Braving the rain and cold, about 100 people recently took a walk in Ed Levert’s Flathead valley woods. Levert’s woods is no ordinary plot of ground — it’s managed under the Montana Tree Farm guidelines. The folks touring the 158-acre acre parcel were fellow tree farmers, hoping to glean a thing or two about how best to manage the woods for timber, wildlife and diversity.

Levert began managing his stand about 20 years ago, thinning here, planting there, sometimes with great success, sometimes not so much.

In places that were thinned decades ago, the trees have grown faster and the brush has also done better, Levert told the group.

Brush in the form of huckleberries, that is.

“We have a whole different shrub component,” he said. “The grizzlies like it, and so do the people who come and pick them.”

The woods is diverse place, with cedar, larch, paper bark birch and Douglas fir the dominant species. Levert does plantings after a harvest, but there’s plenty of natural growth as well. In some roadways, for example, young cedar trees sprout up like weeds. He said he likes to get his stock from suppliers in Idaho, the young trees from nurseries there seem to do better. The woods is unique for the Flathead in that it does grow a lot of cedar, he noted, a tree that’s surged in market value in recent years.

Levert has also been planting sapling white pines. White pine is a coveted species for both wood and wildlife, but populations were decimated by blister rust, a fungus that was imported into the U.S. from Asian wood imports decades ago.

Today, he plants rust-resistant trees, with the hopes that they’ll be viable in the future.
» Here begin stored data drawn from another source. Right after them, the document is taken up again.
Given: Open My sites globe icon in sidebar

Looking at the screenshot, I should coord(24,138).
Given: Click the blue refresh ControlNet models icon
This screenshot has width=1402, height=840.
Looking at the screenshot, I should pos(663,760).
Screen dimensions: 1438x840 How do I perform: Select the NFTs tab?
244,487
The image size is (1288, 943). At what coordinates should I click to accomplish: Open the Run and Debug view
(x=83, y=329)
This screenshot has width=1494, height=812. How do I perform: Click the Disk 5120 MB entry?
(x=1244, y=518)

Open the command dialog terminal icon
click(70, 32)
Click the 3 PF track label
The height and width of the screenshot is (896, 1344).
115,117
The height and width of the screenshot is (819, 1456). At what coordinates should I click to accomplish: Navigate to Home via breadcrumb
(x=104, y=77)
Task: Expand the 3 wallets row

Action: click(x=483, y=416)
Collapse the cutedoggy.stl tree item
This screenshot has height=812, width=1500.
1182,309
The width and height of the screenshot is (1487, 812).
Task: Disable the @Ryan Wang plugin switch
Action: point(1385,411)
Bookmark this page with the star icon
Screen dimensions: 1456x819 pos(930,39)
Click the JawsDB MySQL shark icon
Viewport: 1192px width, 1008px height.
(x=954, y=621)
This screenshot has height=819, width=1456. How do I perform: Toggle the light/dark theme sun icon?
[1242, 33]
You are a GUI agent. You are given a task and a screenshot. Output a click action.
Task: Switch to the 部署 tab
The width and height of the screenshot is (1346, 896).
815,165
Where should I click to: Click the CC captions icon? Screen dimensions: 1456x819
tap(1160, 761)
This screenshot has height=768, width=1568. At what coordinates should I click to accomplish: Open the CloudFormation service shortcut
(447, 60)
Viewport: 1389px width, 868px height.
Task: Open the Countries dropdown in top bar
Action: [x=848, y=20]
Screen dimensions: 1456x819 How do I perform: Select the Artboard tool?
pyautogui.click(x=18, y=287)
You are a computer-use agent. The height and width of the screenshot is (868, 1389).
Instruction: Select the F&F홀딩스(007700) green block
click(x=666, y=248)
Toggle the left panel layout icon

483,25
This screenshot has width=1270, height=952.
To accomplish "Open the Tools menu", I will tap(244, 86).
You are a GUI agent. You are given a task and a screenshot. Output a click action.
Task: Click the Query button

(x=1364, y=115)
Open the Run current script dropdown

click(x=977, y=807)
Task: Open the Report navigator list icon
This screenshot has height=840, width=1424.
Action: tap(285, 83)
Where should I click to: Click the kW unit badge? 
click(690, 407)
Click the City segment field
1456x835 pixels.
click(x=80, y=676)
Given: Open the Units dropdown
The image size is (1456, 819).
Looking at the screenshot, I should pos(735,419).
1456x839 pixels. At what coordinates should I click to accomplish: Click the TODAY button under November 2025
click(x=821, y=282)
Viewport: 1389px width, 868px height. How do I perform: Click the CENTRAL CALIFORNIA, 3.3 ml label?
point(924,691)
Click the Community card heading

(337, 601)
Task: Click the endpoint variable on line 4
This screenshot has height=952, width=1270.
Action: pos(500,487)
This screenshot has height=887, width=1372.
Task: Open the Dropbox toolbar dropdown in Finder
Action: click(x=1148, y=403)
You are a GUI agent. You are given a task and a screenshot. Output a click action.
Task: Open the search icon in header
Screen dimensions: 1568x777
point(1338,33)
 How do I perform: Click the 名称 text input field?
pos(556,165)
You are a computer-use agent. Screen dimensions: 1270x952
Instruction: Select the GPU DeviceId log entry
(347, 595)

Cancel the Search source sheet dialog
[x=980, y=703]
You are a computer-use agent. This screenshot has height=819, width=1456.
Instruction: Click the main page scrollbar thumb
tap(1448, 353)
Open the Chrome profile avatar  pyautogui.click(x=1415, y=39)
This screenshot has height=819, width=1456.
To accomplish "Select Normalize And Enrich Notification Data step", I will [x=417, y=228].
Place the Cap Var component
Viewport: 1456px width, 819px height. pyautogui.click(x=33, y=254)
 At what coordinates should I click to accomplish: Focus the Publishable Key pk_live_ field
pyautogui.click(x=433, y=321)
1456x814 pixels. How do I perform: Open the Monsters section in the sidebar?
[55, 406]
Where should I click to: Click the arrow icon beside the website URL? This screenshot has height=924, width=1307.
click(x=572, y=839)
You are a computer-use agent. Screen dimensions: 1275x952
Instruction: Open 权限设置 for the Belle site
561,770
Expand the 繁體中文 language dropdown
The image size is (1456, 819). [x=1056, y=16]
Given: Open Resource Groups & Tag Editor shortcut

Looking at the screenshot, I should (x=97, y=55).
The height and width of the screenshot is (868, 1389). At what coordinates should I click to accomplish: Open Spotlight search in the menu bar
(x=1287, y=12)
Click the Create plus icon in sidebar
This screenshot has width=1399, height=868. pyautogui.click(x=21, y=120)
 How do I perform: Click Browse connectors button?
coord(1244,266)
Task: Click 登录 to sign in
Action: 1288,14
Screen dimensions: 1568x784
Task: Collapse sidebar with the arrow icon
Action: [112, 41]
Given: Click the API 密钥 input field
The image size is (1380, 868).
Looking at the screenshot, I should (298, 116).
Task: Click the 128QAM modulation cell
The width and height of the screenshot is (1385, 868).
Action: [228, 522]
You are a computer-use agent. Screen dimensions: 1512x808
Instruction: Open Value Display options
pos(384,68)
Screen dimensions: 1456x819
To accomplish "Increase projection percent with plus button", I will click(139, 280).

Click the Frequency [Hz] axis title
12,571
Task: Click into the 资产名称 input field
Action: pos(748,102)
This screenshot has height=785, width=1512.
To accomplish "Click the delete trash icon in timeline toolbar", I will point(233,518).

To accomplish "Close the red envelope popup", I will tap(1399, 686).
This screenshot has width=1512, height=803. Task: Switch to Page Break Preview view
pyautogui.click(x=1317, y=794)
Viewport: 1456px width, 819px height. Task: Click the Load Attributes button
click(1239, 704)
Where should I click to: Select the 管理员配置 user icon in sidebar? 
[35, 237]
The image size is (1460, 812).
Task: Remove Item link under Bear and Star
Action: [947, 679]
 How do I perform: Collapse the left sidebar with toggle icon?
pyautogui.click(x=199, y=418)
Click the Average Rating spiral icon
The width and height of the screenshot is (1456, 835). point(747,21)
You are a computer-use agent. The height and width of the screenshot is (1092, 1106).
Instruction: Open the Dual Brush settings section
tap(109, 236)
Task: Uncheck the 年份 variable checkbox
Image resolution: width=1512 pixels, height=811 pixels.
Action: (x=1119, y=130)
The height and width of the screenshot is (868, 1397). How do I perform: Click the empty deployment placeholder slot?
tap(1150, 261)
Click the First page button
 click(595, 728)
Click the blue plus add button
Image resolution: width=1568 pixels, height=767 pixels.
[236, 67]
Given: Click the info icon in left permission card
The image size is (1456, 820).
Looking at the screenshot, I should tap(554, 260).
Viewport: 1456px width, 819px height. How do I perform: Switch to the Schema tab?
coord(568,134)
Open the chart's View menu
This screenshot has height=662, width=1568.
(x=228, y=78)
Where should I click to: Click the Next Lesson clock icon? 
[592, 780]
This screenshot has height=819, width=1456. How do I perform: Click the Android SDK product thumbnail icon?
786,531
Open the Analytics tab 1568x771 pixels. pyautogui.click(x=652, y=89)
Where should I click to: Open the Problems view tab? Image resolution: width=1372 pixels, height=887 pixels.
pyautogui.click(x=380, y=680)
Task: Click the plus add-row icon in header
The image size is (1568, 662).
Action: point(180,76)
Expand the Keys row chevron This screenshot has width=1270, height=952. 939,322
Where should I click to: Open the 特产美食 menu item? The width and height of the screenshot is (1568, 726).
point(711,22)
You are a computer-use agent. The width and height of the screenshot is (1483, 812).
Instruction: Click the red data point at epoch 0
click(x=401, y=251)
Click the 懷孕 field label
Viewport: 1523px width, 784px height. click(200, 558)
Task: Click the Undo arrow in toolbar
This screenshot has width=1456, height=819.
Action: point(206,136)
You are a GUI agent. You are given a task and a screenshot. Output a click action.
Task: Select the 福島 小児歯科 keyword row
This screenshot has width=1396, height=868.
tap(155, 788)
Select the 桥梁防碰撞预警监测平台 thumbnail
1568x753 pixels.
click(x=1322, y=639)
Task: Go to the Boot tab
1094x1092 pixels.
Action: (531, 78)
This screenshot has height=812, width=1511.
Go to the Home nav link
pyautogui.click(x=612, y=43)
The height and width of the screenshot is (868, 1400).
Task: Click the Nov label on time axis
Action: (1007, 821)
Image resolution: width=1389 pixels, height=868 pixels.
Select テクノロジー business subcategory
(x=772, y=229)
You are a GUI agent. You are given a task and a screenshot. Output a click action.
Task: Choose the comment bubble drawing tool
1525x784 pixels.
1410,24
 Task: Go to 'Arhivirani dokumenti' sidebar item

Levert pointed out several different harvest methods. One area featured a small (five acre) clearcut, another featured a seed tree unit, where select large “seed trees” are left behind and the rest of the land is cleared. Other units had selective thinning.

The hope, Levert said, is to have a modest harvest of trees every five to 10 years.

Not all the land is created equal, Levert has had trouble growing trees on a rocky patch, despite numerous planting attempts. He’d also like to use prescribed burns as a management tool, but liability issues with surrounding landowners make that difficult. If the fire were to get away, he’s be liable.

The land is protected from subdivision through a conservation easement with Vital Ground, a Montana-based non-profit looks to conserve grizzly bear habitat. The land is bordered on three sides by Forest Service and to the south by another private landowner.

The tour was part of the Montana Tree Farm Association’s annual meeting held in Columbia Falls Oct.5. Montana has about 500 certified tree farms consisting of 162,000 acres across the state. Part of the meeting is touring other tree farms.

The association is in its 75th year. The tree farm system advocates active and sustainable management of private forests across the state, managing not just for timber, but for wildlife, recreation, clean air and water.